Prendre l’habit de chanoinesse à Épinal n’est pas donné à tout le monde. Au XIIIe siècle, date de sécularisation des religieuses, différents critères très sélectifs sont établis. 

Naturellement, la postulante doit être de religion catholique, apostolique et romaine. Elle doit être en bonne santé, de bonne réputation et née d’un mariage légitime. Mais surtout, la future chanoinesse doit être issue de noble famille. Afin d’appuyer sa candidature, elle doit présenter un dossier constitué de divers documents authentiques, parmi lesquels un arbre généalogique. Ces documents sont vérifiés par la chanoinesse qui présente la postulante, appelées respectivement dame tante et dame nièce.

Concernant l’âge d’entrée, si l’on peut recevoir de toutes petites au chapitre, à l’exemple de Claude de Cussigny arrivée à l’âge de seulement deux ans en 1571, elles ne peuvent être nommées chanoinesses avant l’âge de sept ans. 

La nomination d’une demoiselle au chapitre donne lieu à une cérémonie appelée apprébendement. Vêtues de leur tenue de chœur, les chanoinesses se rendent chez la dame tante, puis partent ensemble chercher la jeune fille pour la mener à l’église. On inscrit sur le registre du chapitre le nom de la nouvelle dame, ainsi que celui de ses parents, de sa dame tante, et des chanoinesses ayant assisté à la cérémonie. Les preuves de noblesse sont enregistrées sur un registre particulier. Le lendemain les chanoinesses vont de nouveau chez la dame tante chercher la dame nièce et la conduise à l’église où elle assistera à la messe en habit de chanoinesse pour la première fois.

Contenu du Devenir chanoinesse
Contenu du Devenir chanoinesse

Lorsqu’une dame entre au chapitre, elle ne renonce pas pour autant à l’amour conjugal et la vie de famille. Les chanoinesses sont libres de remercier le chapitre, c’est-à-dire de le quitter, pour se marier. D’ailleurs le statut privilégié de chanoinesse est convoité par les familles nobles qui y voient une place de choix pour leur descendance. 

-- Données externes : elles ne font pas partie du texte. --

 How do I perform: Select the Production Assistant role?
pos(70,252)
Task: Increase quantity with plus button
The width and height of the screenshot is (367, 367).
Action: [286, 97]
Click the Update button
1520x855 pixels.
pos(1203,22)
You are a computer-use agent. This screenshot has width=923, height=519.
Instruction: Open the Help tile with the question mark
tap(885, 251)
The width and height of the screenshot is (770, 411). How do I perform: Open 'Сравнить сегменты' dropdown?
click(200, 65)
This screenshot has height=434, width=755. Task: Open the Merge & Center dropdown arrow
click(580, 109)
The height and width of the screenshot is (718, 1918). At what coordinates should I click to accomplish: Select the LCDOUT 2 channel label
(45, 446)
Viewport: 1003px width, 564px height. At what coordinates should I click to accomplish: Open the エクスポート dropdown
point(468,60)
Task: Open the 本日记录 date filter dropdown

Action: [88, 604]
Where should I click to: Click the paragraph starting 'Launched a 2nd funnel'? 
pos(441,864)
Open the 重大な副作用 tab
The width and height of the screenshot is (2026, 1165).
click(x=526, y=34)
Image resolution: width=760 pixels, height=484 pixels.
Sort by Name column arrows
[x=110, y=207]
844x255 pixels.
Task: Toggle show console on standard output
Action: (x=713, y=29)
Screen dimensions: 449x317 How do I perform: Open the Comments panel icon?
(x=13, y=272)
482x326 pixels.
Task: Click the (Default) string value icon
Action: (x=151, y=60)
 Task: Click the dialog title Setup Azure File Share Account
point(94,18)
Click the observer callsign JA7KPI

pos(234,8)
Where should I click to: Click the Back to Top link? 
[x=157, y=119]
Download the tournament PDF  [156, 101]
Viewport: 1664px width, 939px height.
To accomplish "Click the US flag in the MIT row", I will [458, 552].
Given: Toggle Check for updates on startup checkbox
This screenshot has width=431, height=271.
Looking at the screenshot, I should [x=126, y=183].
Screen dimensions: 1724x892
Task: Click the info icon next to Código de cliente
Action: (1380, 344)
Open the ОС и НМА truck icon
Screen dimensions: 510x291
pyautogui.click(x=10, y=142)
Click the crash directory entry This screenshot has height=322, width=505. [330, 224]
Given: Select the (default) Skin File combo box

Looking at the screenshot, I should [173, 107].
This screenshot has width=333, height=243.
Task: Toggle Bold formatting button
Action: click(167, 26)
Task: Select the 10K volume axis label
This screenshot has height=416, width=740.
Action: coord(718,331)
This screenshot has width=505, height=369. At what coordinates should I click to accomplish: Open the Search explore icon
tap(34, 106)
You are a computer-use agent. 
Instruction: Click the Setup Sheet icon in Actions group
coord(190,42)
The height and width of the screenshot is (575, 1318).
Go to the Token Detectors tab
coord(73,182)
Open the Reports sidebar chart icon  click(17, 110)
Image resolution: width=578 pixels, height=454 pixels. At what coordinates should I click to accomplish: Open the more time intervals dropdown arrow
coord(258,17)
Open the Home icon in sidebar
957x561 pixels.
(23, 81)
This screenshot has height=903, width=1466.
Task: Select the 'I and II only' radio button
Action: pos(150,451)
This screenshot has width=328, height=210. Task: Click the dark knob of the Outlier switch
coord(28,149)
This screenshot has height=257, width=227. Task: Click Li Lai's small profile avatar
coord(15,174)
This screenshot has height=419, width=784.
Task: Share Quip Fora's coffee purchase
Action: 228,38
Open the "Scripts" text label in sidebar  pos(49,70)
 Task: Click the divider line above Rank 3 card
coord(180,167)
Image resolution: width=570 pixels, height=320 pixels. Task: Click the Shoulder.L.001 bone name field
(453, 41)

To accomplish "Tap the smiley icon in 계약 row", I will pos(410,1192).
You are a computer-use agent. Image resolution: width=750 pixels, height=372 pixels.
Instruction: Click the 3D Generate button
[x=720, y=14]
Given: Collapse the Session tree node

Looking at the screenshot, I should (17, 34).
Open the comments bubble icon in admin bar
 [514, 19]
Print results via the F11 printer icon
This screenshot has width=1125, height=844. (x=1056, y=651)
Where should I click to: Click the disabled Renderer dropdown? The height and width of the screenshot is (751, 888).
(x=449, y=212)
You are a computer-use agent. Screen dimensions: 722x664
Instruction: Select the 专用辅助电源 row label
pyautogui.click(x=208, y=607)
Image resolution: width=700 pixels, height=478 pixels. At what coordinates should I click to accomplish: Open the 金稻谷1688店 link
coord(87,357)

En effet, bien que religieuses, les chanoinesses gardent un train de vie mondain et reçoivent un revenu confortable appelé la prébende. Lorsqu’une prébende est laissée vacante par le départ ou le décès d’une chanoinesse, une nouvelle chanoinesse est nommée et reçoit son revenu.

Ainsi, par les nombreux attraits qu’offre le chapitre, de nombreuses dynasties de chanoinesses se forment, à l’image de la lignée des dames autour de Marie Gabrielle Ursule Jacobée de Schauenbourg qui a la particularité d’avoir été fille puis mère de chanoinesse d’Épinal. En effet, en 1738, sa mère Marie Anne Claire Béatrix Ursule von Zu Rhein-Dornach prend l’habit de chanoinesse. Elle le raccroche deux ans plus tard pour épouser le baron de Schauenbourg et donner naissance en 1743 à une fille, Marie Gabrielle. C’est à l’âge de trois ans que la petite prend la suite de sa mère au chapitre (voir arbre ci-contre), entre 1746 et 1759, date à laquelle elle épouse le baron von Reischach. Enfin, la fille de Marie Gabrielle, Marie Anne Beatrix von Reischach, entrera dans les ordres entre 1789 et 1791, date de dissolution du chapitre.